Jean-Michel Rolland is a French artist born in 1972. 

A long time a musician and a painter, he brings together his two passions - the sound and the image - in digital arts since 2010.

Through video art works, generative art, audiovisual performances and interactive installations, he questions the temporality, a genuine fourth dimension inherent to moving image, as well as the duality between his two favorite mediums, the sound and the visual.

His formal research is guided by the desire to reveal the intrinsic nature of our perceptual environment and to   twist it to better give new realities to the world around us.

 

 

Sabotage
2021
2mn34s, 1920*1080

"Civil disobedience is not our problem. Our problem is civil obedience." Howard Zinn. The character presented in this video is not wearing a uniform and yet behaves like a soldier. With his fellows, he ends up building an army where everyone seems to obey different orders, a disorganized army which pretends to obey but which in reality does as it pleases. When disobedience seems out of reach, "misobedience" may be the solution.

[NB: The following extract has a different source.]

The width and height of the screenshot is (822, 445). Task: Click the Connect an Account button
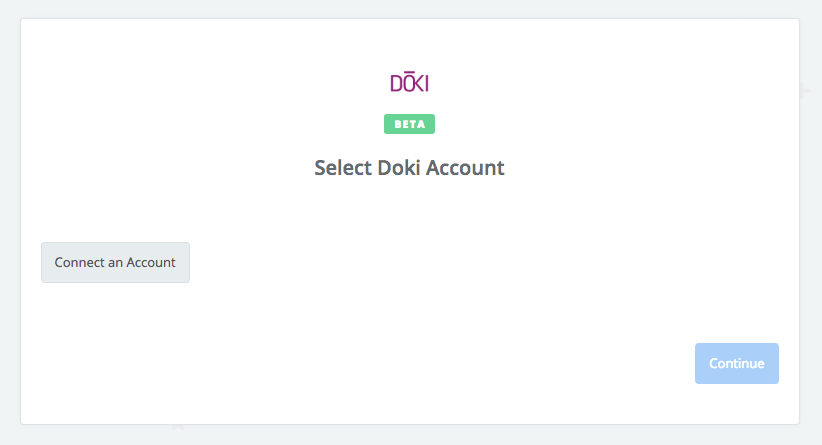pos(115,262)
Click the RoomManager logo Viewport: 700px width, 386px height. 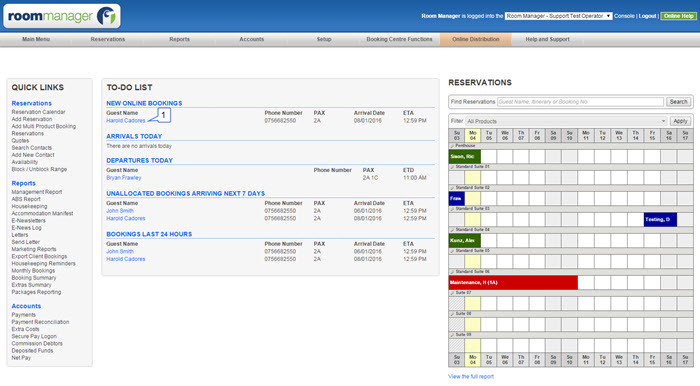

Henry David Thoreau was the first to write about Civil Disobedience in 1849. He was convinced that slavery was evil even if it was legal. Opposed to The Mexican War in 1846-1848, he decided to refuse paying the taxes that were financing this unfair war. Before him, Etienne de la Boétie wrote about tyranny in the 16th century. He wrote that passive disobedience was enough to break the chain of domination. Tyrannies need the support of people. If people don’t play the game of the tyrant, the
tyrant will lose.


Howard Zinn wrote that "civil disobedience is not our problem. Our problem is civil obedience" after the Nurenberg trial where death camp soldiers didn’t feel guilty because they just had obeyed orders. But everyone, even soldiers, must have a consciousness. They should be able to disobey orders when they feel that these orders are corrupted or evil. The Milgram experiment is a very frightening example of our excessive docility : when people like you and me are asked by a white coat researcher to send electricity to his accomplices pretending to suffer, most of us obey the orders because we trust the authority of the researcher. We’re ready to
severely injure someone because a highly skilled person asks us to do so. But we should always evaluate if the action we’re about to do is good or evil. No matter who gives the orders, let’s ask our own consciousness.